Focused. If only one word had to be used to describe the IMAX Laser experience at the TCL Chinese Theater, focused would be the only one I could choose. More than anything, it is a pinpointed experience, an experience so focused on creating the most immersive nature that it is astonishing. It wasn’t the loud, overly obnoxious extravagance that its parent company IMAX made it out to be, even if the audio system could certainly be described as that, especially for weak ears. It was focused on what it wanted to do and it accomplishes that massive list of objectives, despite there being strongly limiting parameters, handily. And what is that massive list of objectives? What caused IMAX, a company made legendary thanks to the presentations of its exclusive format, IMAX 70mm, to move from that tradition and into the modern age with such flourish? What caused it? The answer is quite simple. To redefine the theatrical experience for a new time and generation. To redefine what it could mean and how it could be presented. And on most fronts, this new format works. It’s quite simply a redefining of the theatrical experience.
Even though it emerged into high-end theaters across the nation and the world a few years ago, the format has never really gained too much traction and popularity as it demanded a massive screen and expensive projectors that pushed into the millions territory for the theaters lucky enough to even consider it. As a result, I have never had the opportunity to see what IMAX has cooked up for its passionate sum of cinephiles. And yes, what is presented here will only appeal to cinephiles.
It’s difficult to see how a regular family could be swayed enough to a point that they care about the exact precision of these projectors. It’s difficult to see how a couple on a short, easy date would care how the audio system is so innovative for its time. These are all attributes that only a select few care about, and they are attributes that are admittedly, especially with the picture quality if you are sitting from a decent distance, sometimes difficult to point out. And none of these attributes would make the notably more expensive ticket prices, surging past twenty dollars, worth it. But if these are all things you care about, thenIMAX Laser may just be worth all the trouble.

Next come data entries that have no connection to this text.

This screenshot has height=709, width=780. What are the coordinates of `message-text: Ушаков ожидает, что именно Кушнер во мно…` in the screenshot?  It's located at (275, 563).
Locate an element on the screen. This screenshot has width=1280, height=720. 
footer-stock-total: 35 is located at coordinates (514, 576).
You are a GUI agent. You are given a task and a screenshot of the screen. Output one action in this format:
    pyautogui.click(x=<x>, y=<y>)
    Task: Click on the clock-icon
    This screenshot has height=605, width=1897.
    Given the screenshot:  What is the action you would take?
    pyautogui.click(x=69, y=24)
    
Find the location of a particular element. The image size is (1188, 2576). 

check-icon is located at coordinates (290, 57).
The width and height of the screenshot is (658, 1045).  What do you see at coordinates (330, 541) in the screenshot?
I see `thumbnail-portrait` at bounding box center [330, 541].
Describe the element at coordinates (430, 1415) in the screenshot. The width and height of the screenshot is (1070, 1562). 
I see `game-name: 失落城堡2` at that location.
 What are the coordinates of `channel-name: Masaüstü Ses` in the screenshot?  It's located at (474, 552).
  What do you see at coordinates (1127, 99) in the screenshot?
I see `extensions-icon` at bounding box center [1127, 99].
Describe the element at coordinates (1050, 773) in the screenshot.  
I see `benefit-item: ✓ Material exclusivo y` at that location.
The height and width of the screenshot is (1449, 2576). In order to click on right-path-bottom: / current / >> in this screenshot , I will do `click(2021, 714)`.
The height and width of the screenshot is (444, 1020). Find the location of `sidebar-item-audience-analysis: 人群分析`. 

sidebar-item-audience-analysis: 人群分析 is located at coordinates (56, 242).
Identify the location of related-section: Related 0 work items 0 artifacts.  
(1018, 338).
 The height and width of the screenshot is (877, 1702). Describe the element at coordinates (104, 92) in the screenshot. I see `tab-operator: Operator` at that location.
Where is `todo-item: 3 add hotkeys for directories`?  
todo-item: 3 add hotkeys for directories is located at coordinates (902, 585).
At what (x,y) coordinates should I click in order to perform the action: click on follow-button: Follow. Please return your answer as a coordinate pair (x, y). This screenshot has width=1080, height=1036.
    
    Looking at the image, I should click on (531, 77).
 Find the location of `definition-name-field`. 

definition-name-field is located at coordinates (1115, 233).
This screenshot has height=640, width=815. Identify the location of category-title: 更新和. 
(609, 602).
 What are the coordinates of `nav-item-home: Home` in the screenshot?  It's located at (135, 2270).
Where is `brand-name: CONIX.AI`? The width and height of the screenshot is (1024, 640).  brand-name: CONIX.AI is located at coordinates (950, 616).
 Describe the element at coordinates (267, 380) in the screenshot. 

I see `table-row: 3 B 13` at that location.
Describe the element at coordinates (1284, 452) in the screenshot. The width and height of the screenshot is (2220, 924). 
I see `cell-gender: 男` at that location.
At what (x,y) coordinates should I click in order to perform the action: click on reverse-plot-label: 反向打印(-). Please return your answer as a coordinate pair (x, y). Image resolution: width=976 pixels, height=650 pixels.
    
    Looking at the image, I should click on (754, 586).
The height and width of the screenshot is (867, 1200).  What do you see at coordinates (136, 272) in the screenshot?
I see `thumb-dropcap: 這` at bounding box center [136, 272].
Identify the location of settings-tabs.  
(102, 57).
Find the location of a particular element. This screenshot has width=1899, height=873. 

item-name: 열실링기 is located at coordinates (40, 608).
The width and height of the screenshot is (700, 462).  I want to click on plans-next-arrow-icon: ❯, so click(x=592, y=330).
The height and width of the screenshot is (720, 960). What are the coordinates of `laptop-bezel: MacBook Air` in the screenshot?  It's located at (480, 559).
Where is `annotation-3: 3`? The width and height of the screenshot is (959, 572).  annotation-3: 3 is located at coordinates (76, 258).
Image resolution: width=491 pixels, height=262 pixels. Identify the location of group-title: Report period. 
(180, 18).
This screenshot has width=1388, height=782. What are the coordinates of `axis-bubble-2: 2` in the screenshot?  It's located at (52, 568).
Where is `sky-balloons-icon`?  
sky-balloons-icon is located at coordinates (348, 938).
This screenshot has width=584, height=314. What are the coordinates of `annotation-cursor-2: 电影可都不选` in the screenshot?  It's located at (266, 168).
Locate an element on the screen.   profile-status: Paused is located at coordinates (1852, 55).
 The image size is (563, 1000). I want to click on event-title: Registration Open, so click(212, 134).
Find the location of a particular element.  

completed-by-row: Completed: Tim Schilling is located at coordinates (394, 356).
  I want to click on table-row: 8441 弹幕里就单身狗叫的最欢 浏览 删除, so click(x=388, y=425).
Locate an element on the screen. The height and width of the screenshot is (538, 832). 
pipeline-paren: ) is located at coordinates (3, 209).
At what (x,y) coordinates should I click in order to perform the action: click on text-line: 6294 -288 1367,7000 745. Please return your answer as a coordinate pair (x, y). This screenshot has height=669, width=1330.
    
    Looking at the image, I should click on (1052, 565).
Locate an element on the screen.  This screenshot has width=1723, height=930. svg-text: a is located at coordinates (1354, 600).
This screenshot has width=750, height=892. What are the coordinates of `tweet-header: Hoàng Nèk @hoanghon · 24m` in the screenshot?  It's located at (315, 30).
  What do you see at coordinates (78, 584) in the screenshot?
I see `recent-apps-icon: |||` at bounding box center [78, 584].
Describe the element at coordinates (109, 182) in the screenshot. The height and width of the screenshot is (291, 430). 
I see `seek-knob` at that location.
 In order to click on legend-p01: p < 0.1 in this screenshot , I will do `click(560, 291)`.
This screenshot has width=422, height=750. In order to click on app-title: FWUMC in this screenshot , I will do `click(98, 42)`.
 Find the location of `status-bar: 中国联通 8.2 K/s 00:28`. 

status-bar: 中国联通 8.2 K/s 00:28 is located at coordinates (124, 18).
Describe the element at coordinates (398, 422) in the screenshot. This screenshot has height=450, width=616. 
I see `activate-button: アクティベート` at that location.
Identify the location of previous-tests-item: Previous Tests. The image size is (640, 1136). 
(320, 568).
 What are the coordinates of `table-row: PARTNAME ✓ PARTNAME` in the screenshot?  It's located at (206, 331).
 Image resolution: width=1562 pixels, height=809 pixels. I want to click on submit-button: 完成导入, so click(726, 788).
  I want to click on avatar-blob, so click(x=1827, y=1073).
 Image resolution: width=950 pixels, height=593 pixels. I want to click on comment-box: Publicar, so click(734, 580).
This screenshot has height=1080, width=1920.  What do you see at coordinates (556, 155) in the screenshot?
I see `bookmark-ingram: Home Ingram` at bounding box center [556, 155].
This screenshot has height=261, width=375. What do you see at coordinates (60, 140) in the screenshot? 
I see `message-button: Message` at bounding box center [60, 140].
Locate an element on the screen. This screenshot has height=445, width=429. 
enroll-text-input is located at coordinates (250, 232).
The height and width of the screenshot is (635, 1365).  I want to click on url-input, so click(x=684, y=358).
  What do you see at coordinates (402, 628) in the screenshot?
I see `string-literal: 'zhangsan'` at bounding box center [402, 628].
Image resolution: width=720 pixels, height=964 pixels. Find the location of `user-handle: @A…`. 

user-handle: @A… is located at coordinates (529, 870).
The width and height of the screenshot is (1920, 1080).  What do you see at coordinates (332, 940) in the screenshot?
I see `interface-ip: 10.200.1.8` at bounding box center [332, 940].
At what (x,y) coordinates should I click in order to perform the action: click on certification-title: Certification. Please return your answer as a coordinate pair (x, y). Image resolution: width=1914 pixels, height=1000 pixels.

My only experience from the format came from an afternoon showing of Shazam! at the TCL Chinese Theater as previously noted. The theater was one of the first to convert to this new style of theatrical presentation as it made for a fantastic novelty for tourists to gawk at. And simply put, Shazam!, despite its hundred million dollar budget, simply isn’t designed for such a large-scale format and it shows. The aspect ratio never changed in the iconic way that some IMAX films would, the most prominent examples being Christopher Nolan’s Dunkirk and Interstellar.
In addition, the audio system wasn’t nearly as impressive as I would have hoped with the IMAX-tampered sound mixing never being powerful enough to make a lasting impression. Instead, for the first time in my entire life, the previews were some of the best moments I had in a movie theater.
That’s a phrase that I am shocked I would ever think, let alone type into a computer, but it was the honest truth. The IMAX presentations of the first Spider-Man: Far From Home trailer, the second Dark Phoenix trailer, and the second Avengers: Endgame trailer quite simply floored me. The audio system was locked in perfectly with what was happening on screen with each beat of the epic, grand orchestral soundtrack thumping my chest. The images were crystal clear even from the decent distance that I was sitting from the screen. And finally and potentially the most important, I was sitting in an auditorium of people who in some regards cared. An auditorium of people who recognized the value of that additional surcharge for the format and what it entailed. And my childlike wonder didn’t cease there.
As announced by Warner Bros and New Line via their social media outlets, the footage of Godzilla: King of the Monsters, which was shown previously at Wonder-Con 2019 andCinemaCon, was shown to all audiences who saw Shazam! in IMAX it’s opening weekend. We covered the footage itself right after seeing it at Wonder-Con, and it was a blast being able to see it again on such a grand and prestigious format. The visual effects popped; the sound effects boomed, and the gorgeous shots left a rare impression. Simply put, these previews and exclusive showing of King of the Monsters made up for the slight disappointment I had from the actual showing of the film and reaffirmed my position that IMAX is not only the best way to see films, but it is the only way.